** Begin PAGE TEXT **

J. P. E. Hardy, for the appellants
K. Page, for the respondents

Keywords:  Bankruptcy and Insolvency, Definition of Insolvency, Annulling Bankruptcy, Bankruptcy and Insolvency Act, R.S.C. 1985, c. B-3, ss. 181(1), Re Wale (1996), 45 CBR (3d) 15

facts:

The appellants had obtained a Small Claims Court judgment against their neighbours, the respondents, in the amount of $25,565.64 on November 2, 2016. In April 2017, one of the respondents voluntarily made an assignment into bankruptcy 15 days after the appellant tried to enforce their judgment by serving notice of examination. In her Statement of Affairs, the respondent disclosed having assets of much less value than their true value, as determined by the Court in this case.

The appellants brought an application to annul the respondent’s assignment into bankruptcy, arguing that she was not an insolvent person and that her bankruptcy was an abuse of process. The appellants also sought to annul the consumer proposal filed by the respondent prior to the judgment in 2016.

The application judge dismissed the appellants’ application to annul the respondent’s consumer proposal, which the appellants did not appeal.

The application judge accepted the appellants’ submission that the respondents’ jointly held property was valued much higher than the respondent alleged in her Statement, and that their mortgage debt was in good standing after having been reduced over time. However, he was not satisfied that the appellants had discharged their onus of showing the respondent was not insolvent on the date of her bankruptcy. The application judge made this decision according to the respondent’s Monthly Income and Expense Statement, which listed expenses exceeding income by approximately $2,000 each month. As a result, the application judge concluded the appellants had not shown the respondent was able to meet her obligations generally as they became due. He also rejected that her bankruptcy was an abuse of process.

** End PAGE TEXT **
** Begin EXTRACTED INFORMATION **

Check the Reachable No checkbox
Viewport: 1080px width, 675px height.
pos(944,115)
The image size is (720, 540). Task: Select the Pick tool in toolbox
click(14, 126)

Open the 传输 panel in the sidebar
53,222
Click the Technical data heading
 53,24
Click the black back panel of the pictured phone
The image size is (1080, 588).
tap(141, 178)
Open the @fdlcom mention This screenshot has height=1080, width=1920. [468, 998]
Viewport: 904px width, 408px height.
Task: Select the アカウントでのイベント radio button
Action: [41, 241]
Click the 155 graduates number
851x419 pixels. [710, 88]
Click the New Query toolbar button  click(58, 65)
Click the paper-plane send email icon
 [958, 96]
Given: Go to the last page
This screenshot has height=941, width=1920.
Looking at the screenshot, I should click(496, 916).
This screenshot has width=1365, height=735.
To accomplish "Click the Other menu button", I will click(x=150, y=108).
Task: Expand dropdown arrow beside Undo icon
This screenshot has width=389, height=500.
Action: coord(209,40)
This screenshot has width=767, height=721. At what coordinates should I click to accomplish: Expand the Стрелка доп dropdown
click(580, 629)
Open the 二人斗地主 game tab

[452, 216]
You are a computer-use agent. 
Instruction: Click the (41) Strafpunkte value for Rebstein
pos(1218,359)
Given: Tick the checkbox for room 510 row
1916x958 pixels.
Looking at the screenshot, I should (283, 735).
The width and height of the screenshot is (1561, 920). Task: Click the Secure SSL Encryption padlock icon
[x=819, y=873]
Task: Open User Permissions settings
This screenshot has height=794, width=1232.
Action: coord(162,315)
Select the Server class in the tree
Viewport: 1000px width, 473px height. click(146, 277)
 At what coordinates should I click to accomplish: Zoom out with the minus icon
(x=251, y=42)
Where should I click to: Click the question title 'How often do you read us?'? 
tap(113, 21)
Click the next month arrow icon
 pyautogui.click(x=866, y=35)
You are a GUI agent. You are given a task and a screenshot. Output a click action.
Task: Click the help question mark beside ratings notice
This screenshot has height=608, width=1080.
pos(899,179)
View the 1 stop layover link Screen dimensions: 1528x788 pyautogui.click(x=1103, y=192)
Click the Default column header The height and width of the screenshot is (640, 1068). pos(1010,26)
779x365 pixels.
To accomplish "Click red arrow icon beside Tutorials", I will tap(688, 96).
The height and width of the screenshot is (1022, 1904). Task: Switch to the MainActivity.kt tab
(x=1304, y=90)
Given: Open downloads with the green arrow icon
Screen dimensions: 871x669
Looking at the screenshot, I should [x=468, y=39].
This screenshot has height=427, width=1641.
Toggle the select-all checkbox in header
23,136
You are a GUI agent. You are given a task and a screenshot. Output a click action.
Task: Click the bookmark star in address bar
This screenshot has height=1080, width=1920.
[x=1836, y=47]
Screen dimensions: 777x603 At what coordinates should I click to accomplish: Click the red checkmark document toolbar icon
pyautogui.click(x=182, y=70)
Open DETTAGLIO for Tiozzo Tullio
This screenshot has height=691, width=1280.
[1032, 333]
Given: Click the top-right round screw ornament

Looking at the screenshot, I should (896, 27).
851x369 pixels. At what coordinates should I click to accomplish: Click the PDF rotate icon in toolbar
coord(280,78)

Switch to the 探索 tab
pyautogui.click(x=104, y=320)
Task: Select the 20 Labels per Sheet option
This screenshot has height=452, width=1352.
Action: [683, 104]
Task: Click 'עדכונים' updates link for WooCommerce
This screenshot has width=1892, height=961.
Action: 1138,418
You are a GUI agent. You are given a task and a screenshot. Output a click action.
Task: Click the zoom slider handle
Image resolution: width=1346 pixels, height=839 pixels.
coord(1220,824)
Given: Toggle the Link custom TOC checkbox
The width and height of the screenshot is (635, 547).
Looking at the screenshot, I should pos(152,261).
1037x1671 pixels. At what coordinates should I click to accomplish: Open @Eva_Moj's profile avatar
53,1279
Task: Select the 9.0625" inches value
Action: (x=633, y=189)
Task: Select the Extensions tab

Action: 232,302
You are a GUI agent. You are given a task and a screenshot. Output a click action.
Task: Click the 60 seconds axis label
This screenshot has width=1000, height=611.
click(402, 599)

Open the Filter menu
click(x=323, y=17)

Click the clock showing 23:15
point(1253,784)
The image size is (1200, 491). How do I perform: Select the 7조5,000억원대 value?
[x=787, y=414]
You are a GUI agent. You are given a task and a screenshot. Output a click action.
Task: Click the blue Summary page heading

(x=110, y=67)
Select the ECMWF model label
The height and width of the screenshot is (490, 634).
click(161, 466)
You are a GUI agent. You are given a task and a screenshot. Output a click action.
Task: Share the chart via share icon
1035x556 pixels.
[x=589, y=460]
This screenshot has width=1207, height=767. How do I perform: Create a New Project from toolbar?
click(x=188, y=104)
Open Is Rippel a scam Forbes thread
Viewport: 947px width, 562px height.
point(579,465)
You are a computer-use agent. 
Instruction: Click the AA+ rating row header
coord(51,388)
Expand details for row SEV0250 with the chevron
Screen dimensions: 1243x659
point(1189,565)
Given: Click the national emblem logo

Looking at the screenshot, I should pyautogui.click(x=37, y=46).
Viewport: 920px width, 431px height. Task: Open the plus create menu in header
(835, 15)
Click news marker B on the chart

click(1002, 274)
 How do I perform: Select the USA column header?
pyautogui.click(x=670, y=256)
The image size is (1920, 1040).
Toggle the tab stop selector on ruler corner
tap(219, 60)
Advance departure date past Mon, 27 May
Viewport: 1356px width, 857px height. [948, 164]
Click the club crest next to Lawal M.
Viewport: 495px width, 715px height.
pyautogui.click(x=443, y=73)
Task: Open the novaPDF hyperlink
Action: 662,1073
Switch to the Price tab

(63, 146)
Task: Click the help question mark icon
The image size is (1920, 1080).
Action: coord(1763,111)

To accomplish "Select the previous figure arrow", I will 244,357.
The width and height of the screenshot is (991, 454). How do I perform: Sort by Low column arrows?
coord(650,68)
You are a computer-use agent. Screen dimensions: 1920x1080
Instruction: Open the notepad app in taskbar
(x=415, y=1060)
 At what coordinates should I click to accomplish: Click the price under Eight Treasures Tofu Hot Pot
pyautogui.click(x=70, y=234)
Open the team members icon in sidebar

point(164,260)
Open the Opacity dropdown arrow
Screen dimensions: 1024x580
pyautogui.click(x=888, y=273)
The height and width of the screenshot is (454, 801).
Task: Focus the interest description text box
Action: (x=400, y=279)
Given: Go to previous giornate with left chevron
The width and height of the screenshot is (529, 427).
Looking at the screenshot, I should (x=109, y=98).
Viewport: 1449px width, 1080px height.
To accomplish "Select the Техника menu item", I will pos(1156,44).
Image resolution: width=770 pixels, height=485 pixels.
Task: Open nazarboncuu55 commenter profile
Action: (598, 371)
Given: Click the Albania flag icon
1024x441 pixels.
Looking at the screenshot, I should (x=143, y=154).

** End EXTRACTED INFORMATION **

SET TASK 1: In the case summary, what did the application judge decide or find? List each of his rulings and findings.
SET TASK 2: According to the case summary, why did the application judge conclude that the appellants had not shown the respondent could meet her obligations as they became due?
SET TASK 3: Can you rewrite the case summary from "J. P. E. Hardy, for" up to and including "in this case.", renaming "neighbours" as "next-door neighbours"?

EXPECTED OUTPUT 1:
- He dismissed the appellants' application to annul the respondent's consumer proposal.
- He accepted that the respondents' jointly held property was valued much higher than the respondent alleged in her Statement.
- He accepted that their mortgage debt was in good standing after having been reduced over time.
- He was not satisfied that the appellants had discharged their onus of showing the respondent was not insolvent on the date of her bankruptcy.
- He concluded the appellants had not shown the respondent was able to meet her obligations generally as they became due.
- He rejected that her bankruptcy was an abuse of process.

EXPECTED OUTPUT 2: He based that decision on the respondent's Monthly Income and Expense Statement. It listed expenses exceeding income by approximately $2,000 each month.

EXPECTED OUTPUT 3:
J. P. E. Hardy, for the appellants
K. Page, for the respondents

Keywords:  Bankruptcy and Insolvency, Definition of Insolvency, Annulling Bankruptcy, Bankruptcy and Insolvency Act, R.S.C. 1985, c. B-3, ss. 181(1), Re Wale (1996), 45 CBR (3d) 15

facts:

The appellants had obtained a Small Claims Court judgment against their next-door neighbours, the respondents, in the amount of $25,565.64 on November 2, 2016. In April 2017, one of the respondents voluntarily made an assignment into bankruptcy 15 days after the appellant tried to enforce their judgment by serving notice of examination. In her Statement of Affairs, the respondent disclosed having assets of much less value than their true value, as determined by the Court in this case.